• _Instruction_
Repeat the lines of the listing below word for word, starting with the line that contains "Select Banking in the sidebar menu" and going on through the line that contains "pos(497,630)", with both of those lines included.

#### Available records

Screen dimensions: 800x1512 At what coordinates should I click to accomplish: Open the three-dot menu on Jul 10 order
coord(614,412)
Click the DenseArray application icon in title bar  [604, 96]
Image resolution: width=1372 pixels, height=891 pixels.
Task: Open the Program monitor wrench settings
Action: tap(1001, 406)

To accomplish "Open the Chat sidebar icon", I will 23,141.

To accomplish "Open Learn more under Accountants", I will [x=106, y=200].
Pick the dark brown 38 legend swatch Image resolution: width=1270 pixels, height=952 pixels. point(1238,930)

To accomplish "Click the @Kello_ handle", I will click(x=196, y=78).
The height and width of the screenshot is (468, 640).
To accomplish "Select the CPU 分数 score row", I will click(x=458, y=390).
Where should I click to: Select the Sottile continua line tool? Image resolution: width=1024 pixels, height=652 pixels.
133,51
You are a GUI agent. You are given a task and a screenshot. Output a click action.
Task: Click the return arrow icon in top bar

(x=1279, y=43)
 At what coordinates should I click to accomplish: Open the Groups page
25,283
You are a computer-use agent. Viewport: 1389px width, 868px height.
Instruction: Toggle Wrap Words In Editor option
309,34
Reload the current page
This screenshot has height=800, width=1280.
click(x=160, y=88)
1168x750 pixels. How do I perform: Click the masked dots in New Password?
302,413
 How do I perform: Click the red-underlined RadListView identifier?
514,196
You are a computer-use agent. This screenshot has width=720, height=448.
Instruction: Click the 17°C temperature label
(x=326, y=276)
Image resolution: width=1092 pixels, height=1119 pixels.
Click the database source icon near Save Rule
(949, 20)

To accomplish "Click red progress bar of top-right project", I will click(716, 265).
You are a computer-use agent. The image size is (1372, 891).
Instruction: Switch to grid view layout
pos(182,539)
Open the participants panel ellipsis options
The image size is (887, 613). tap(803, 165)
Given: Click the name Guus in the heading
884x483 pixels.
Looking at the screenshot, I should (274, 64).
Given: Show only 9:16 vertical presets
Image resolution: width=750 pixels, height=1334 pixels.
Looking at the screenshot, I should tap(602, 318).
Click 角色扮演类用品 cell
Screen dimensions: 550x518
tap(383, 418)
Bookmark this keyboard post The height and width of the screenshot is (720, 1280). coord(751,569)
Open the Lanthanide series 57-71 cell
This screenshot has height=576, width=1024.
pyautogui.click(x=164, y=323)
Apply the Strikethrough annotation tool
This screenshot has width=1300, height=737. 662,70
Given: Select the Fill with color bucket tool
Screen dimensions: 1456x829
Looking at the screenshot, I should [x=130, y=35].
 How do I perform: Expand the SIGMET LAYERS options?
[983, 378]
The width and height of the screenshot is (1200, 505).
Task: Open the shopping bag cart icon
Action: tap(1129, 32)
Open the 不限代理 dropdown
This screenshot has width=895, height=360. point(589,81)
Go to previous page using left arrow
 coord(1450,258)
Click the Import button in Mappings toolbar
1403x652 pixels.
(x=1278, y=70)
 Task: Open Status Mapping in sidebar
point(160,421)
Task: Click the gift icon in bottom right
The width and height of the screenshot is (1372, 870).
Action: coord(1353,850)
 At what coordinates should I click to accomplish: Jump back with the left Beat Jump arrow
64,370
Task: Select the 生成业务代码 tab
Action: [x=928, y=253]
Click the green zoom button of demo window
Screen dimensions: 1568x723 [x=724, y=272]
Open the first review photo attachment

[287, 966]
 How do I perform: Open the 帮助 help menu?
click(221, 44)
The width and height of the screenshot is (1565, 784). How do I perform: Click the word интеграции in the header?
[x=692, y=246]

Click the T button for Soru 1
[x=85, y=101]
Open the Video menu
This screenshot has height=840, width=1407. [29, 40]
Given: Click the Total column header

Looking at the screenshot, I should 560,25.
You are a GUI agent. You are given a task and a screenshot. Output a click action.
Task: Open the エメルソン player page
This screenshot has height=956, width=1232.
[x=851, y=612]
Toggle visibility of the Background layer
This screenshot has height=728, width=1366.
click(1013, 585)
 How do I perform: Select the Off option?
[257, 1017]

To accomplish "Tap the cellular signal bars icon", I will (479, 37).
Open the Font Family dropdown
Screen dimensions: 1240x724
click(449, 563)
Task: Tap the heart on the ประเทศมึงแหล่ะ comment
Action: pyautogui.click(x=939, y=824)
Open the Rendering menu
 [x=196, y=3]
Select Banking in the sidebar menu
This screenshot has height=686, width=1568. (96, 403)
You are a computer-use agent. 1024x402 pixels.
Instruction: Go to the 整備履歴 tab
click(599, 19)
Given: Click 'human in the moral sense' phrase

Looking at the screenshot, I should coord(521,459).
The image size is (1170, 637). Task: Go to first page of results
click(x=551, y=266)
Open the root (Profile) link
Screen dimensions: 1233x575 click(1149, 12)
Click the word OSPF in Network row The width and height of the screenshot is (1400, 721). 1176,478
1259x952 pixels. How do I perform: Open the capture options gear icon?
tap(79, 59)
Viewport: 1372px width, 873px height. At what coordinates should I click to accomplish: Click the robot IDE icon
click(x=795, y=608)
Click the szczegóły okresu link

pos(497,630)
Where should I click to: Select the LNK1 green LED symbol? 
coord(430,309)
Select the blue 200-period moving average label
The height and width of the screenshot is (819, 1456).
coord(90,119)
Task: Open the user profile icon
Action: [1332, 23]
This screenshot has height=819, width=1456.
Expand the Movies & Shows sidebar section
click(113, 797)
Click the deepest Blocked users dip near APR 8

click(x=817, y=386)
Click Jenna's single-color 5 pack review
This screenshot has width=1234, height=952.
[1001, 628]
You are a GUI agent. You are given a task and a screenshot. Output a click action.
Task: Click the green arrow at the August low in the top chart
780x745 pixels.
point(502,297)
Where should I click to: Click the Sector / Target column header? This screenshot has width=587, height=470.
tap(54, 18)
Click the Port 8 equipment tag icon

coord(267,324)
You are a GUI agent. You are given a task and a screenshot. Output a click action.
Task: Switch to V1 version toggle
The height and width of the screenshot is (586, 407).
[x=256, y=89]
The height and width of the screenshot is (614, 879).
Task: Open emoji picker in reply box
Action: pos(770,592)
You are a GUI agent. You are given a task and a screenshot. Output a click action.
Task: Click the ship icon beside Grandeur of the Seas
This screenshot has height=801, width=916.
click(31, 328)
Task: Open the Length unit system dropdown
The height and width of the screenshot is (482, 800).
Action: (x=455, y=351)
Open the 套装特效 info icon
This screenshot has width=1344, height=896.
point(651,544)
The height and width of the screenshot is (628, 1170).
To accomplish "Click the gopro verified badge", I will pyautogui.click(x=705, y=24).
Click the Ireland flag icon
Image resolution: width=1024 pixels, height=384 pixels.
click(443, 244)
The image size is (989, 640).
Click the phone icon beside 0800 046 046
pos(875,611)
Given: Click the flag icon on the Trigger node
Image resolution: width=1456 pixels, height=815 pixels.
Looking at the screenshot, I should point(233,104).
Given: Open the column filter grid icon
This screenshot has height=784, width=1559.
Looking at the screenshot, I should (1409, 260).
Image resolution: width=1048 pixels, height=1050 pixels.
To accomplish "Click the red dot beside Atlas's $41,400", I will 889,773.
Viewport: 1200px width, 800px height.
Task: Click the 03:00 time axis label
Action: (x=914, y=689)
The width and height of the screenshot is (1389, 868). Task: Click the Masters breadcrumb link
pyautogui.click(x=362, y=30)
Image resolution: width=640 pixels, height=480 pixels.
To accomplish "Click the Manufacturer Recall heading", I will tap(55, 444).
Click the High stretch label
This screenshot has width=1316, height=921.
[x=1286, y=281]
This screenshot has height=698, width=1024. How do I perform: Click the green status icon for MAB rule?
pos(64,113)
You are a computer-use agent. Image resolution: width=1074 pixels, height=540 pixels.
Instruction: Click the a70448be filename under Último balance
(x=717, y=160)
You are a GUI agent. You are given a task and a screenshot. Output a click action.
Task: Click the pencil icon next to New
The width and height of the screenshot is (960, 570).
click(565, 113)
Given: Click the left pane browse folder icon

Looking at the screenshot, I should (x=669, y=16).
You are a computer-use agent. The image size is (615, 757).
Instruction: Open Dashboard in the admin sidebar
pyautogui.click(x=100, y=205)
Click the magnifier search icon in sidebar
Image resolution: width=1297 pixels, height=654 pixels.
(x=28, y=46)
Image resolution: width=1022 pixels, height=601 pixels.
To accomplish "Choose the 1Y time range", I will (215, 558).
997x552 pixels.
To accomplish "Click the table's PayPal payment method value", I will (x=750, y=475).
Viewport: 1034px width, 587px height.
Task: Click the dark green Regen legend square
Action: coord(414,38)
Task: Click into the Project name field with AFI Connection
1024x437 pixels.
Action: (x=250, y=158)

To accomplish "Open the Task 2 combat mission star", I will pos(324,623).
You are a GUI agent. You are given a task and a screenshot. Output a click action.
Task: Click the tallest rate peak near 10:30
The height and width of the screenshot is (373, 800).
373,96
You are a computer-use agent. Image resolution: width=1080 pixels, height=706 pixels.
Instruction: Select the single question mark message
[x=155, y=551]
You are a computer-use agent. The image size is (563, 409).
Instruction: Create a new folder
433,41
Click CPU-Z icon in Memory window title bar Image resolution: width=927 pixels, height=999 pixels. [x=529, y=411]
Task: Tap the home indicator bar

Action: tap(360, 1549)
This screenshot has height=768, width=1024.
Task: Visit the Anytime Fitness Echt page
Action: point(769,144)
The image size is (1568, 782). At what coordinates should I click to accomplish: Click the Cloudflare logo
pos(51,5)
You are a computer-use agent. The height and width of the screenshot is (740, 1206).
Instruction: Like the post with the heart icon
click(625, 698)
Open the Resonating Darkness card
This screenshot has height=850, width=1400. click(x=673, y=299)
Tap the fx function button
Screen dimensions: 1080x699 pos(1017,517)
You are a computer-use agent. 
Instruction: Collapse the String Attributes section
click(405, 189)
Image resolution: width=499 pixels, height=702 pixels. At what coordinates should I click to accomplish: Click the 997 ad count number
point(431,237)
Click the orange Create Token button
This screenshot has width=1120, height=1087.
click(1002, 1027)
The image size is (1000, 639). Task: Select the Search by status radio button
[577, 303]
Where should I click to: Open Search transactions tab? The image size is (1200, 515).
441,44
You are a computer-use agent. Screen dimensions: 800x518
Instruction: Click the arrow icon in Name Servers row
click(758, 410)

########

• _Completed exercise_
Select Banking in the sidebar menu
This screenshot has height=686, width=1568. (96, 403)
You are a computer-use agent. 1024x402 pixels.
Instruction: Go to the 整備履歴 tab
click(599, 19)
Given: Click 'human in the moral sense' phrase

Looking at the screenshot, I should coord(521,459).
The image size is (1170, 637). Task: Go to first page of results
click(x=551, y=266)
Open the root (Profile) link
Screen dimensions: 1233x575 click(1149, 12)
Click the word OSPF in Network row The width and height of the screenshot is (1400, 721). 1176,478
1259x952 pixels. How do I perform: Open the capture options gear icon?
tap(79, 59)
Viewport: 1372px width, 873px height. At what coordinates should I click to accomplish: Click the robot IDE icon
click(x=795, y=608)
Click the szczegóły okresu link

pos(497,630)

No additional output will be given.